By Claire Marshall
BBC News correspondent in Mexico City
US Secretary of State Condoleezza Rice has reaffirmed the warmth of the relationship between Mexico and the US during a one-day visit to Mexico City.
Ms Rice's visit came at a delicate time in bilateral relations
It comes after a slight chilling in the ties between the two neighbours.
A deal on a water dispute was announced, but there were no concrete developments declared in other areas, most notably on the immigration issue.
Some 10 million Mexicans live and work in the US. Last year, they sent nearly $17bn dollars back home.
There were high hopes when Mexican President Vicente Fox took office in 2000 that Mexico would at last reach a deal with the US to give these workers some form of legal status.
President Fox had a good relationship with US President George W Bush.
The American leader's first foreign visit as president was to Mr Fox's private ranch in Mexico.
However, the 11 September attacks in 2001 meant that the US focus immediately switched onto strengthening border security, rather than trying to reach a deal on immigration issues.
Four years on, and there is still no agreement.
On Thursday, Ms Rice was all smiles as she stood beside Mexico's Foreign Minister Luis Ernesto Dervez after they met for half-an-hour.

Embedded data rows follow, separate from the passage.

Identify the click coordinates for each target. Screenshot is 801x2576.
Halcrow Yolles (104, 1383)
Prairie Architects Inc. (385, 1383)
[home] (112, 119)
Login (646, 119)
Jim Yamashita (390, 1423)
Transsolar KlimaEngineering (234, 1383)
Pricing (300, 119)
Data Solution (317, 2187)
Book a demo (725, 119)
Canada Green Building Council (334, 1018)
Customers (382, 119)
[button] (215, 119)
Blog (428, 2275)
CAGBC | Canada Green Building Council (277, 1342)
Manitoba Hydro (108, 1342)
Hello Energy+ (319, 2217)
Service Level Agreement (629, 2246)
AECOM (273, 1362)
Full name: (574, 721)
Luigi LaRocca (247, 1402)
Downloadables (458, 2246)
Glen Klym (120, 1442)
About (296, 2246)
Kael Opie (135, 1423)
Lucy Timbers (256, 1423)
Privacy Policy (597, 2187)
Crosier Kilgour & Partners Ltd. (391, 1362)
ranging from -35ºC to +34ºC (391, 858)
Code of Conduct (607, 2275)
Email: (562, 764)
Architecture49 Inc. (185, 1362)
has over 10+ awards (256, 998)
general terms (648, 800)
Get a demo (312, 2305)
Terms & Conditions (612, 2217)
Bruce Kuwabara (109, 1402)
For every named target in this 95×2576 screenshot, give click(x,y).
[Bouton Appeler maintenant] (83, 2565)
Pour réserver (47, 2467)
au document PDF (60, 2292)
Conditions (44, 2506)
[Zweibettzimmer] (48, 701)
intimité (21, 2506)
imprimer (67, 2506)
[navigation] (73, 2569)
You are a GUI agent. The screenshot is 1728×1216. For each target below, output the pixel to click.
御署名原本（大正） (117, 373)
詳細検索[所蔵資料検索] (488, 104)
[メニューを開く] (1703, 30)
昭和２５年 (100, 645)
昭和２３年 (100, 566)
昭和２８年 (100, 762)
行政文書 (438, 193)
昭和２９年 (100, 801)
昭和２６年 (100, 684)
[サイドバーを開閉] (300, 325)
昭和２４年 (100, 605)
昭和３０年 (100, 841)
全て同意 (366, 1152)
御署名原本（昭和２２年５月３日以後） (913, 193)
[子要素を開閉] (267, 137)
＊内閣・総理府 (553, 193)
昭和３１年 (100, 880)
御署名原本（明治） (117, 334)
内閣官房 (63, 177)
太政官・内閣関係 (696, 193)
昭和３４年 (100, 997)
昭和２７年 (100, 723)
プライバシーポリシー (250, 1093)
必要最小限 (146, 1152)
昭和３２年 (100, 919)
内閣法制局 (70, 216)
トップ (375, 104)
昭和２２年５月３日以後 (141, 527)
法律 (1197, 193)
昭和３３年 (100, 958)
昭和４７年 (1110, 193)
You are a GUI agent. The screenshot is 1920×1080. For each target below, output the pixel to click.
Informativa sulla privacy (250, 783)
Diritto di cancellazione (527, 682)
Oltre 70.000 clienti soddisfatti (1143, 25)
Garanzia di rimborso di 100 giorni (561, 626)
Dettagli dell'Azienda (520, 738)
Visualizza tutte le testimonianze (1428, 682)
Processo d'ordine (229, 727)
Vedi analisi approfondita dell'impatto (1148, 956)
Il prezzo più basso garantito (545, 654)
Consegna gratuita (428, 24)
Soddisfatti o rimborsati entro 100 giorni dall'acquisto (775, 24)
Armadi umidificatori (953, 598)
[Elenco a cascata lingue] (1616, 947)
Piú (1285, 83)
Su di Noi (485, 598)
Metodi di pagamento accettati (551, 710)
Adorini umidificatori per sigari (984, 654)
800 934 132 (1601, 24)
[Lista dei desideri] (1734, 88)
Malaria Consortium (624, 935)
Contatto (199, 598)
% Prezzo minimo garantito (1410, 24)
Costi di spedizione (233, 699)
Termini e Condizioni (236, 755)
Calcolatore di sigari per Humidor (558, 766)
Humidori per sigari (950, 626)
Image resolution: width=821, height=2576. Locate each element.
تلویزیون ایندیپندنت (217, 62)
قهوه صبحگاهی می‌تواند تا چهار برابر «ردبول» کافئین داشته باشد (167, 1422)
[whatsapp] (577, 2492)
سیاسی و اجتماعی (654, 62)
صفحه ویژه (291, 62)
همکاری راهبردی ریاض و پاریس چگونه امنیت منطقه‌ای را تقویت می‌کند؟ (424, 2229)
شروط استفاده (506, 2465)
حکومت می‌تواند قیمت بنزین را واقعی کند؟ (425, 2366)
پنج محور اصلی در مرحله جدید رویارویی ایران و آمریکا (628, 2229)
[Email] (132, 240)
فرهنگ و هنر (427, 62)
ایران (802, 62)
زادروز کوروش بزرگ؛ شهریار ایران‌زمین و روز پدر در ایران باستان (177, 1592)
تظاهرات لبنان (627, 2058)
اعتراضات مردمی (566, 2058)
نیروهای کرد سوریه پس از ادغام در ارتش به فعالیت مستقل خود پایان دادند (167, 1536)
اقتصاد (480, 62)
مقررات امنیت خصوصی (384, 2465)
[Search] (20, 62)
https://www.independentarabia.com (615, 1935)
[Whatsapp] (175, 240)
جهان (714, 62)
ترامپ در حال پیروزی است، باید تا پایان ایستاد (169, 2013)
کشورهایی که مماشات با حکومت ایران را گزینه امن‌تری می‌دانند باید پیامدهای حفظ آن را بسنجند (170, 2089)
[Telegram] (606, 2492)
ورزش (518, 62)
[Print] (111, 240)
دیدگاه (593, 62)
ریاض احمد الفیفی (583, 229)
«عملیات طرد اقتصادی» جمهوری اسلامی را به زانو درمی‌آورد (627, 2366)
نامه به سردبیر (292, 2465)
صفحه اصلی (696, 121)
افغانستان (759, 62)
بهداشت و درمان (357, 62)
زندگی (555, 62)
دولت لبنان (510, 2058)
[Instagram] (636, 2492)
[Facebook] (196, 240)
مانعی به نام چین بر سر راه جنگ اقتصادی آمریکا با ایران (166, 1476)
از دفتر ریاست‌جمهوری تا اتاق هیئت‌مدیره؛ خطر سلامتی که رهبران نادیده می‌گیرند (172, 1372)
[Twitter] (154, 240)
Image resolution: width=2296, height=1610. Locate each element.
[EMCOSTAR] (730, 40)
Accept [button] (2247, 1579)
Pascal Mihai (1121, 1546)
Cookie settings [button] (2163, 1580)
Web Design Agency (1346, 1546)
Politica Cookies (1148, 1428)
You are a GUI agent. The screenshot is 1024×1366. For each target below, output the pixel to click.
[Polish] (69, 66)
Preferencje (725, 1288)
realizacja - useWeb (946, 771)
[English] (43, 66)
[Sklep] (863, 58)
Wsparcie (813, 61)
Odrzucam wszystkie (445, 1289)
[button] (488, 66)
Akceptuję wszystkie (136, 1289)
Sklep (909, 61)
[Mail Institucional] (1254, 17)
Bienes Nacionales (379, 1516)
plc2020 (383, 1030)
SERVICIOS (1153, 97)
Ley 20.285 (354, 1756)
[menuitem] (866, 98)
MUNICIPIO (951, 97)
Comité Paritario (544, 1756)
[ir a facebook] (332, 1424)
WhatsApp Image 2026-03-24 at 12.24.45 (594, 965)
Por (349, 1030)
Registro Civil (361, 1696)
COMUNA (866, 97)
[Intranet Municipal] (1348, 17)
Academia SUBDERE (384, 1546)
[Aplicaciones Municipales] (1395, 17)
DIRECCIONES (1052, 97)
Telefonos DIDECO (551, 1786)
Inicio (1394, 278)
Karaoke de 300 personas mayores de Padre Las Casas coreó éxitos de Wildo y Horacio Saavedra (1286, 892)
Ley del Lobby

The majority of illegal workers in the US are Mexican
She described him as an old friend and called him by his first name.
The talks seem to be primarily a planning meeting for a Texas summit in March between the leaders of the US, Mexico and Canada.
Ms Rice's visit also comes after the US ambassador to Mexico criticised the Mexican government for its failure to tackle rising crime and corruption.
Mexican officials reacted with indignation calling his words interfering.
Ms Rice had soothing words to calm these troubled diplomatic waters describing Mexico as a remarkable success story in the region with many positive trends to be proud of.